En el plano provincial, ¿las candidaturas sindicales no tuvieron gusto a poco?
Por supuesto que aspirábamos a más. Pero el gobernador, que es la conducción porque preside el partido, decidió otra cosa. Si respetamos la conducción partidaria, tenemos que respetar las decisiones que toma. Si no, estamos en otra cosa. Y si estamos en otra cosa, tenemos que presentarnos en una interna. Esto es simple. Si respetamos al gobernador y la conducción del partido, que es José Luis Gioja, acatamos lo que él diga. Creer, obedecer y combatir, ese es el lema. Estamos con él y punto. Gioja decide si van uno, dos o tres sindicalistas a las candidaturas.
Y del otro lado, ¿cómo ve a la oposición en San Juan?

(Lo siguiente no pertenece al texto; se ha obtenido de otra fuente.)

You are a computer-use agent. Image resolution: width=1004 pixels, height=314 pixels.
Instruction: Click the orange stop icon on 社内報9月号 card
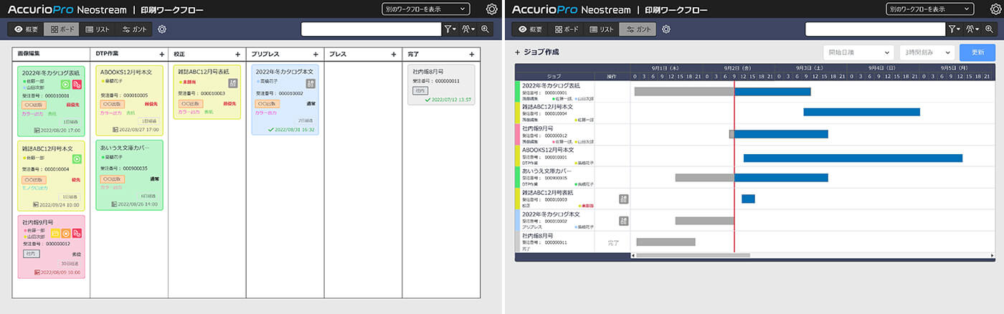point(66,233)
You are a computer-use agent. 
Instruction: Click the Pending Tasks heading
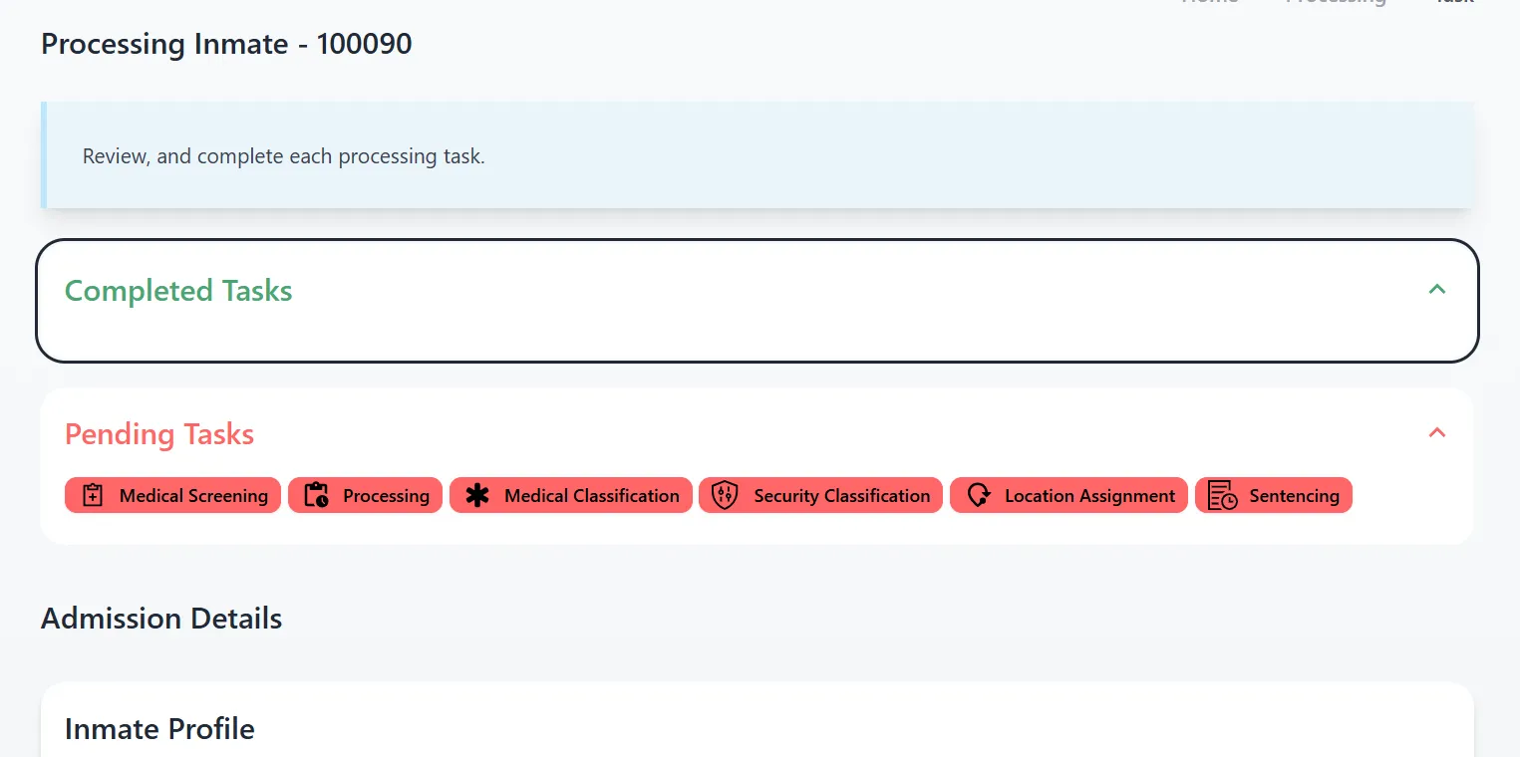(158, 434)
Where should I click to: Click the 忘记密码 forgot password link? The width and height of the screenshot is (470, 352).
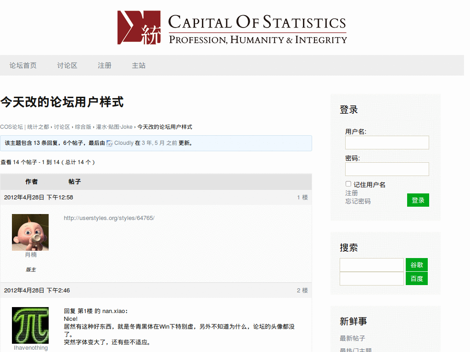358,201
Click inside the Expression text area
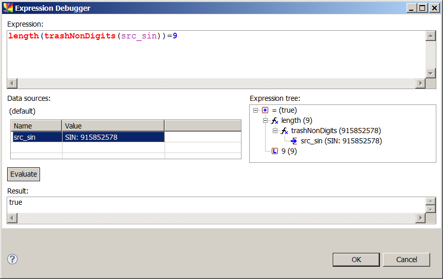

Veo lo mismo de siempre. Ante la imposibilidad de ganarle al gobernador en una elección general, todos se vuelven locos, se desorientan. Ante la posibilidad que se daba hace unos meses de quizás ganarle a la Presidenta, creían que cualquiera podía llevársela por delante. Y hoy se dan cuenta que el oficialismo arrasa con con las urnas con toda seguridad en octubre, más aún en la elección provincial.
¿Cuál es su opinión sobre el caso de Roberto Basualdo? En 2009 se oponía a las candaturas testimoniales y ahora hace doblete, como candidato a gobernador y como suplente en la lista de senadores nacionales.
Por eso no me gusta escupir para arriba, porque a uno pueden pasarle esas cosas. Estas son actitudes que no deberían tenerse, pero ocurren porque algunos creen que atraen votos a partir de eso, o para seguir sosteniendo una candidatura. O, mejor dicho, un puesto en el Senado.
¿Por dónde debiera pasar eleje de la campaña del Frente para la Victoria en estas elecciones?
Se debe reivindicar lo que se ha hecho, tenerlo presente. Creo que San Juan es una de las provincias más ordenadas del país. Ahora es una provincia que atrae desde lo visual.
¿Cómo es eso?
Uno va a cualquier provincia del país y ve que las diferencias con San Juan son abismales, a favor de San Juan, por supuesto. Inclusive hablando de grandes ciudades como Rosario, Santa Fe, donde se ven muchísimas villas miseria. Para mí, la mejor obra del gobernador Gioja, de este gobierno, precisamente, ha sido la erradicación de esas villas. Y eso lo nota cualquier persona que llegue a San Juan de visita. Se dan cuenta que es una provincia distinta, mas vivible que otras.
¿Qué función piensa cumplir en esta campaña?
Yo voy a acompañar al gobernador y acataré lo que el me encomiende hacer. Él es la conducción, sabe cómo encarar una elección, cómo ganarla, y yo haré lo que él decida que haga. Si tengo que acompañarlo lo haré y si me dice que lo haga solo lo haré también. No tengo problemas en ese sentido.